Quoted text —
-=-=-=-=-

S’MARTA Choices for an Uncertain Future

S’MARTA Choices for an Uncertain Future

I was fortunate to be able to attend the American Public Transportation Association’s (APTA) annual conference and Expo at the Georgia World Congress Center in October of 2017. Hailed as the largest transit conference in the United States, it only made sense that the Metropolitan Atlanta Rapid Transit Authority (MARTA), Atlanta’s primary public transportation agency, would host the event.

With presentations from livable and sustainable communities, to international transportation developments and projects, this gave me the lucky opportunity to talk to and learn from nearly 12,000 transit professionals from all over the world.

This conference was one of many ways my time with MARTA as a Long-Range Planning intern helped to tie together the elements of transportation planning and policy as parallel to my understanding of environmental policy.

On the last day of APTA, Secretary of Transportation Elaine Chao took to the stage to deliver her speech regarding the future of transit in the U.S. Coincidentally, her speech fell while the nation was still reeling from the devastation and destruction of one of the most active hurricane seasons in recent history.

Two months before Secretary Chao’s speech, the Trump administration rescinded a previous executive order intended to improve climate resilience of infrastructure. As Secretary Chao outlined the Department of Transportation’s plans, it was hard not to think about how transportation not only affects climate, but is also affected by climate change. A transportation future where social and environmental adaptive capacities aren’t prioritized is precarious.

U.S. Transportation Secretary Elaine Chao speaking with vendors at the 2017 American Public Transportation Association Annual Meeting and Expo in Atlanta, October 2017.

In our first-year coursework at Bard’s Center for Environmental Policy (BCEP), theories related to public goods and externalities are distributed throughout environmental and climate policy, as well as environmental economics curricula. They provided valuable lessons and perspectives in the practical work of transportation planning.

-=-=-=-=-

Data lines —
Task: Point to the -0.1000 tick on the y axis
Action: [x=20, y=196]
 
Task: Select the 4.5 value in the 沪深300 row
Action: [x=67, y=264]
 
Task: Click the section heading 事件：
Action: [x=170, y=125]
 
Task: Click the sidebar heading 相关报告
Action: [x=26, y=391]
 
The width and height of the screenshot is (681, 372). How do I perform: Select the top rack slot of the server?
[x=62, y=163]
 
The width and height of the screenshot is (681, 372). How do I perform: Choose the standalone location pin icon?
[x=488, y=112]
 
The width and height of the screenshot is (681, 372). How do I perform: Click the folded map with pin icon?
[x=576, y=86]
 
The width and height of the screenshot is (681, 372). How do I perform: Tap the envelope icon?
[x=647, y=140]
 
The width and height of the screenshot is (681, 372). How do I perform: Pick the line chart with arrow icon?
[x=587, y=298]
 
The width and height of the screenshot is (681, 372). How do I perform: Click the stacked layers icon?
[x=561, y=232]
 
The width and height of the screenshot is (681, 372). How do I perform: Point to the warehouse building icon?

-=-=-=-=-

Directions —
• 1. From the essay about the APTA conference, extract the passage starting with "Two months before" and going on through "Atlanta, October 2017.".
• 2. According to the essay about the APTA conference, at what venue was the October 2017 conference held?

Responses —
• 1.
Two months before Secretary Chao’s speech, the Trump administration rescinded a previous executive order intended to improve climate resilience of infrastructure. As Secretary Chao outlined the Department of Transportation’s plans, it was hard not to think about how transportation not only affects climate, but is also affected by climate change. A transportation future where social and environmental adaptive capacities aren’t prioritized is precarious.

U.S. Transportation Secretary Elaine Chao speaking with vendors at the 2017 American Public Transportation Association Annual Meeting and Expo in Atlanta, October 2017.

• 2. The Georgia World Congress Center.